• [REQUIRED ACTION]
Set all of the entries down again precisely as they are written.

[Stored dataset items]
━━━

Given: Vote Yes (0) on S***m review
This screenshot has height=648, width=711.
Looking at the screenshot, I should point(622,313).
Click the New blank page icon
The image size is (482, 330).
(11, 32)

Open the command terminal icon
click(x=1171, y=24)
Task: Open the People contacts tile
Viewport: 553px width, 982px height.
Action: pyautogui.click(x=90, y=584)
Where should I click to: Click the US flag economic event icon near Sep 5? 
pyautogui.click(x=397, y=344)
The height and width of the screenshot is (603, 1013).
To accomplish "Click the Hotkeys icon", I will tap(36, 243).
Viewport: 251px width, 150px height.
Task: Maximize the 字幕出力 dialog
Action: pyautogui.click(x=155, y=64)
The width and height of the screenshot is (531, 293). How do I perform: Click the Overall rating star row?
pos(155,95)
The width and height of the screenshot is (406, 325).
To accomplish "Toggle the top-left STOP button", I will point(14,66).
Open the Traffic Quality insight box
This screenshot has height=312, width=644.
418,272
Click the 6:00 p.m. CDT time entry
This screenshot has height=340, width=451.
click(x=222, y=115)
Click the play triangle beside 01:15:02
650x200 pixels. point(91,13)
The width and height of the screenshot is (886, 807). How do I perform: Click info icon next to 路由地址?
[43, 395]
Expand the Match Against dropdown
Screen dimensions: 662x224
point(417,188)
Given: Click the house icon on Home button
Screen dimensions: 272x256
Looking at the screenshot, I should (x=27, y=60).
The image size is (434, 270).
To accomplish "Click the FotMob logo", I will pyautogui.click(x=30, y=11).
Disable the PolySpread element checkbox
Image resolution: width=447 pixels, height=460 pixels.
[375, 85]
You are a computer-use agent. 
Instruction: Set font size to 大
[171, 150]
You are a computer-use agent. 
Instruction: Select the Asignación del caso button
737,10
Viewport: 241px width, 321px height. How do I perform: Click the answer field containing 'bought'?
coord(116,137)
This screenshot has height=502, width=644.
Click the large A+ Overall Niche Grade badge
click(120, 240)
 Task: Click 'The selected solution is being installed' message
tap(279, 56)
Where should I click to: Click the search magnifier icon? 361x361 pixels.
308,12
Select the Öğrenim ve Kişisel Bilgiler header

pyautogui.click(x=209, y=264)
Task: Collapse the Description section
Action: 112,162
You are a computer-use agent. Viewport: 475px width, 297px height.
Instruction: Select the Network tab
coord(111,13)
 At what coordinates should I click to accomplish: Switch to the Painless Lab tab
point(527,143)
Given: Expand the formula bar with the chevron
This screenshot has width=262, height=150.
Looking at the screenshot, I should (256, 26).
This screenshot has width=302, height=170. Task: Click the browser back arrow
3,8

━━━

• [RESPONSE TO THE TASK]
Given: Vote Yes (0) on S***m review
This screenshot has height=648, width=711.
Looking at the screenshot, I should point(622,313).
Click the New blank page icon
The image size is (482, 330).
(11, 32)

Open the command terminal icon
click(x=1171, y=24)
Task: Open the People contacts tile
Viewport: 553px width, 982px height.
Action: pyautogui.click(x=90, y=584)
Where should I click to: Click the US flag economic event icon near Sep 5? 
pyautogui.click(x=397, y=344)
The height and width of the screenshot is (603, 1013).
To accomplish "Click the Hotkeys icon", I will tap(36, 243).
Viewport: 251px width, 150px height.
Task: Maximize the 字幕出力 dialog
Action: pyautogui.click(x=155, y=64)
The width and height of the screenshot is (531, 293). How do I perform: Click the Overall rating star row?
pos(155,95)
The width and height of the screenshot is (406, 325).
To accomplish "Toggle the top-left STOP button", I will point(14,66).
Open the Traffic Quality insight box
This screenshot has height=312, width=644.
418,272
Click the 6:00 p.m. CDT time entry
This screenshot has height=340, width=451.
click(x=222, y=115)
Click the play triangle beside 01:15:02
650x200 pixels. point(91,13)
The width and height of the screenshot is (886, 807). How do I perform: Click info icon next to 路由地址?
[43, 395]
Expand the Match Against dropdown
Screen dimensions: 662x224
point(417,188)
Given: Click the house icon on Home button
Screen dimensions: 272x256
Looking at the screenshot, I should (x=27, y=60).
The image size is (434, 270).
To accomplish "Click the FotMob logo", I will pyautogui.click(x=30, y=11).
Disable the PolySpread element checkbox
Image resolution: width=447 pixels, height=460 pixels.
[375, 85]
You are a computer-use agent. 
Instruction: Set font size to 大
[171, 150]
You are a computer-use agent. 
Instruction: Select the Asignación del caso button
737,10
Viewport: 241px width, 321px height. How do I perform: Click the answer field containing 'bought'?
coord(116,137)
This screenshot has height=502, width=644.
Click the large A+ Overall Niche Grade badge
click(120, 240)
 Task: Click 'The selected solution is being installed' message
tap(279, 56)
Where should I click to: Click the search magnifier icon? 361x361 pixels.
308,12
Select the Öğrenim ve Kişisel Bilgiler header

pyautogui.click(x=209, y=264)
Task: Collapse the Description section
Action: 112,162
You are a computer-use agent. Viewport: 475px width, 297px height.
Instruction: Select the Network tab
coord(111,13)
 At what coordinates should I click to accomplish: Switch to the Painless Lab tab
point(527,143)
Given: Expand the formula bar with the chevron
This screenshot has width=262, height=150.
Looking at the screenshot, I should (256, 26).
This screenshot has width=302, height=170. Task: Click the browser back arrow
3,8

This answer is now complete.